» Extrait de texte:
┌──
Impossible d'évoquer ce soir toutes les problématiques relatives aux normes biologiques. Je soulignerai cependant que la Commission européenne propose de remplacer le régime d'équivalence délivrée aux organismes certificateurs par un régime de conformité. Ce sera un gage de confiance pour le consommateur et garantira des conditions de concurrence équitables. Le Conseil et le Parlement européen soutiennent cette proposition. Il nous faut imposer nos critères aux autres pays, y compris pour les produits tropicaux, dont la qualité peut nous rendre fiers. Il faut donc renforcer les dispositifs de la labellisation, y compris localement.
La situation commerciale est préoccupante et déséquilibrée : la banane de Martinique et de Guadeloupe ne représente plus que 4,5 % de la consommation européenne, le sucre des DOM français 2,5 %. Un nivellement par le bas serait mortifère, c'est la montée en gamme qu'il faut favoriser.
Jamais, depuis 2013, les mécanismes de sauvegarde n'ont été utilisés. Pour la France, la politique commerciale européenne doit être ambitieuse, équilibrée, mutuellement bénéfique : Matthias Fekl porte ce message - comme l'a dit le Premier ministre, il faut que l'Europe sorte de l'innocence. La France insiste pour que les études d'impact préalables soient solides et rigoureuses, et prennent en compte les sensibilités agricoles de l'ensemble de l'Union.
Elle plaide aussi pour que les mécanismes de sauvegarde soient plus opérationnels et pour un renforcement de l'outil statistique outre-mer. Ne nous arrêtons pas à des études de prix et de marché : c'est toute la situation économique et sociale des différents territoires ultramarins qui doit être scrutée.
└──
Enregistrements issus d'un jeu de données
┌──
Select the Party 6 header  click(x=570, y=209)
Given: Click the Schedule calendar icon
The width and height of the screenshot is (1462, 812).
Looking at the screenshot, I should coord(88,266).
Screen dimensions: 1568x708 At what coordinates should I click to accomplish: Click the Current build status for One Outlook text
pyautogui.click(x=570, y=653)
└──
┌──
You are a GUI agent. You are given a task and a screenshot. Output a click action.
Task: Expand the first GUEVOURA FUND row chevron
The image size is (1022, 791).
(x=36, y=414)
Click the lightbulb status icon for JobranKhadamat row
└──
» Tâche à réaliser: Réécrivez sous forme de liste le paragraphe de l'extrait qui commence par « Jamais, depuis 2013 », en gardant ses faits principaux.

» Résultat attendu:
- Depuis 2013, les mécanismes de sauvegarde n'ont jamais été utilisés.
- Pour la France, la politique commerciale européenne doit être ambitieuse, équilibrée et mutuellement bénéfique, et c'est le message que porte Matthias Fekl.
- Comme l'a dit le Premier ministre, l'Europe doit sortir de l'innocence.
- La France exige des études d'impact préalables solides et rigoureuses, qui tiennent compte des sensibilités agricoles de toute l'Union.